Understanding God’s Love: The Foundation of Our Hope and Confidence
Hi Friend,
If I asked you right now, how do you know that God will help you in your time of need? What would you say?
Many might answer, “Because God is faithful,” or “Because He has done it in the lives of others.” But what if there were a reason that was much more profound—one that could truly anchor you? A reason that would sustain you both on the days when obedience feels easy and on the days when you have to wage war to surrender to the truth.
You can be confident that God will always intervene on your behalf because He loves you.
I know that for some, this may sound too simple or too familiar. But once we come into a deeper revelation of His love for us, it transforms everything we do and gives us hope for whatever season we may be in.
Like many experiences and words, our culture has diluted the meaning of love. Because of this, when we hear that God loves us, we often struggle to rest in the magnitude of what that truly means. This shallow understanding can hinder our ability to experience the intimacy God is inviting us into. So let’s return to Scripture and gain a clearer perspective of God’s love for us.
Demonstrations of God’s Love
It Initiates and Is Self-Sufficient
“But God clearly shows and proves His own love for us, by the fact that while we were still sinners, Christ died for us.”
—Romans 5:8 (AMP)
Before there was ever a moment when you could respond to His love, God already had a plan of salvation in motion for you. His purpose was intimacy. He knew you—everything you would experience in this life, every sin that would so easily entangle you—yet He still chose to lavish His love upon you.

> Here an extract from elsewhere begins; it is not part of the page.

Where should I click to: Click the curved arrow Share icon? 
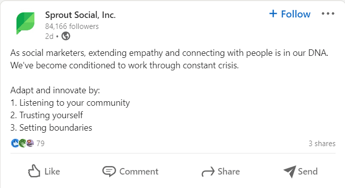pyautogui.click(x=208, y=172)
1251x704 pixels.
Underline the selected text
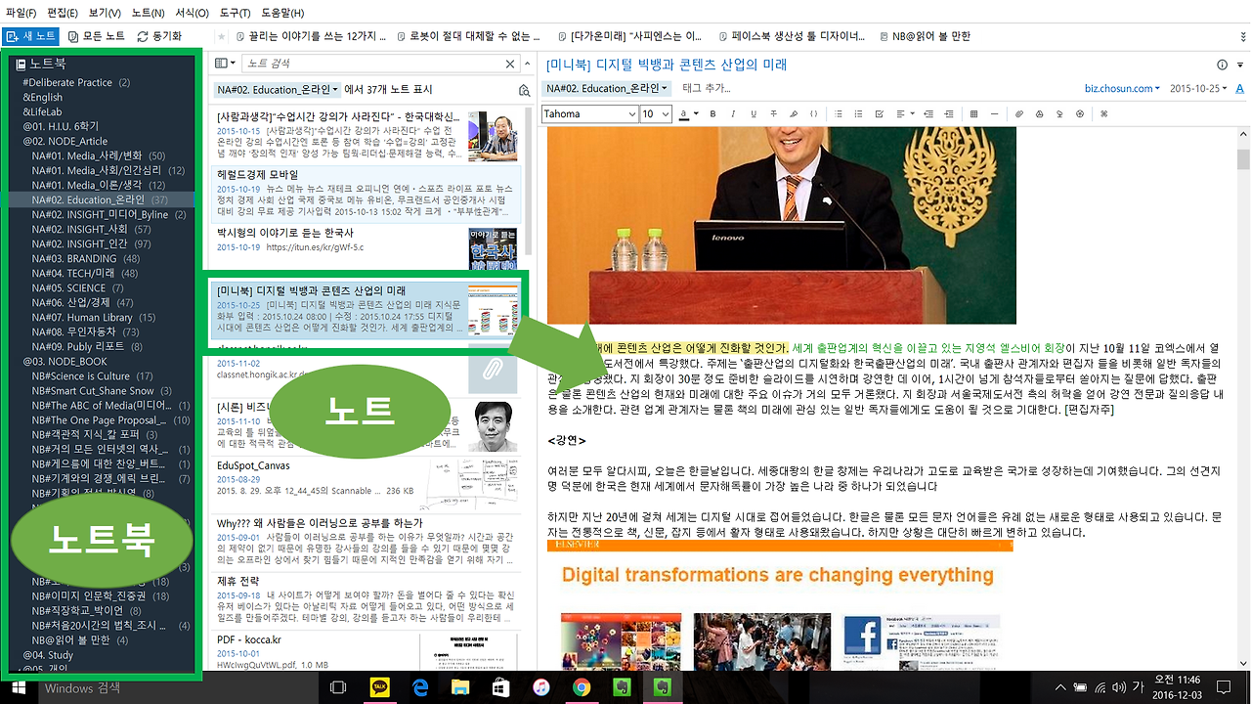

Before you could love God, He had already decided to love you.
The origin of His affection began in Him for you, which means none of your works were required to establish or maintain it.
God’s love did not begin with your performance, and it is not sustained by it.
He loves you because it delighted Him to do so. And the demonstration of that love was giving up what was most precious to Him so that you could receive it and enjoy it.
It Is Powerful and Everlasting
“But the plans of the LORD stand firm forever, the purposes of His heart through all generations.”
—Psalm 33:11
There can be a temptation to believe that God’s love for us is fragile—that its consistency depends on our ability to reciprocate it. So when we become aware of our brokenness or our inability to perfectly return the love we have received, we may assume that God has somehow reduced His affection for us.
Oh, what a lie.
God’s love for you is not separate from His power or His nature. He is omnipotent, and He is love. This means that what He has decided to do, no one can thwart—not even you. And no one can ever tempt Him to be anything other than who He is.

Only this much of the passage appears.